On Wed, Jan 06, 2010 at 03:18:00PM +0100, Dejan Muhamedagic wrote:
> Hi Jiaju,
> 
> On Wed, Jan 06, 2010 at 03:21:53PM +0800, Jiaju Zhang wrote:
> > On Mon, Jan 4, 2010 at 12:44 AM, Jiaju Zhang <[email protected]> 
> > wrote:
> > > Hi,
> > >
> > > Firstly, let me say thank you for all the comment and happy new year
> > > :)
> > > This is some progress so far, it is not the final version, just a
> > > status update.
> > >
> > > About the following patch:
> > > 1) The "tickle ACK" function was integrated in portblock RA.
> > > 2) For now, it doens't support IPv6 address and cluster ip scenario.
> > > But you may notice some code of sending tickle ACK can handle IPv6
> > > address, I keep the code as so is for future enhancement.
> > > 3) Some implementation details:
> > >   - still record "server-ip:port client-ip:port" pair in state file
> > >     is because we not only need the server _ip_ but also the _port_
> > >     when sending tickle ACK.
> > >   - not use "losf" but still "netstat" to collect the established TCP
> > >     connections info is becuase the result of "losf" is not the same
> > >     as "netstat".

lsof _does_ give the same information,
but only when run as root (which it would,
as you need to run tickle_ack as root anyways...)

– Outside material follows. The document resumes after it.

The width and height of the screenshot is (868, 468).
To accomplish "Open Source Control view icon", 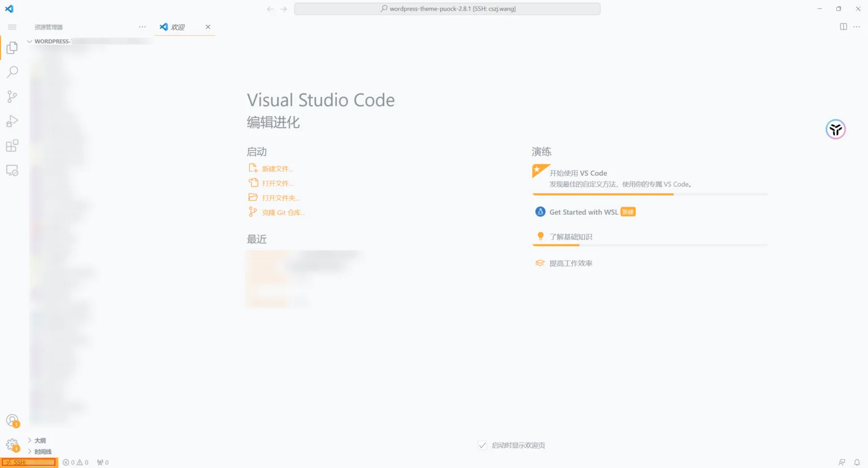I will click(12, 97).
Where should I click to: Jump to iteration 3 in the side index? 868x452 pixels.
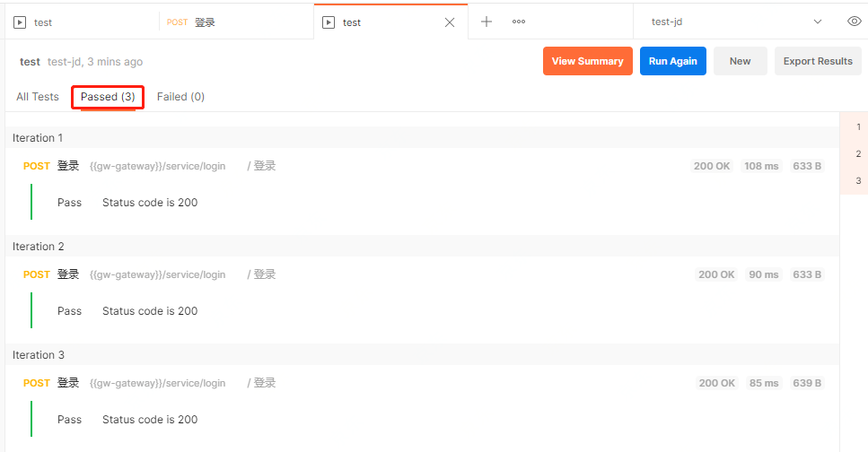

when run as normal user (and depending on some compile time setting),
it will only show those connections belonging to processes that user
has access to.

but netstat is sufficient, and possibly faster (as it does normally not
walk the whole /proc/*/fd/*, but only reads /proc/net/tcp )

> > Dear all,
> > 
> > I have done some testing to the patch, it works as expected. So I
> > regenerate this patch based on the current tip of resource agents
> > repository. Attched is the "hg export" of it.
> 
> Great! Some comments below.

me too ;)

> > Thanks,
> > Jiaju
> 
> > # HG changeset patch
> > # User Jiaju Zhang <[email protected]>
> > # Date 1262758741 -28800
> > # Node ID 903387343622ecf7f1838eb25ab03a6beaa988da
> > # Parent  c76b4a6eb576feb3b39852aa2349a0716bda1078
> > Dev: portblock: Tickle ACK to TCP connections
> > 
> > diff -r c76b4a6eb576 -r 903387343622 heartbeat/portblock
> > --- a/heartbeat/portblock   Mon Jan 04 14:42:10 2010 +0100
> > +++ b/heartbeat/portblock   Wed Jan 06 14:19:01 2010 +0800
> > @@ -14,6 +14,8 @@
> >  #          OCF_RESKEY_portno
> >  #          OCF_RESKEY_action
> >  #          OCF_RESKEY_ip
> > +#          OCF_RESKEY_tickle_dir
> > +#          OCF_RESKEY_sync_script
> >  #######################################################################
> >  # Initialization:
> >  
> > @@ -26,6 +28,7 @@
> >  : ${OCF_RESKEY_ip=${OCF_RESKEY_ip_default}}
> >  #######################################################################
> >  CMD=`basename $0`
> > +TICKLETCP=$HA_BIN/tickle_tcp
> >  
> >  usage()
> >  {
> > @@ -100,6 +103,23 @@
> >  <content type="string" default="${OCF_RESKEY_ip_default}" />
> >  </parameter>
> >  
> > +<parameter name="tickle_dir" unique="0" required="0">
> > +<longdesc lang="en">
> > +The shared directory which stores the established TCP connections.


MUST be and absolute path!
(also validate that in validate-all)

> > +</longdesc>
> > +<shortdesc lang="en">Tickle directory</shortdesc>
> > +<content type="string" default="" />
> > +</parameter>
> 
> Perhaps to give a short example on how to stack resources when
> using this feature and whatever else is relevant.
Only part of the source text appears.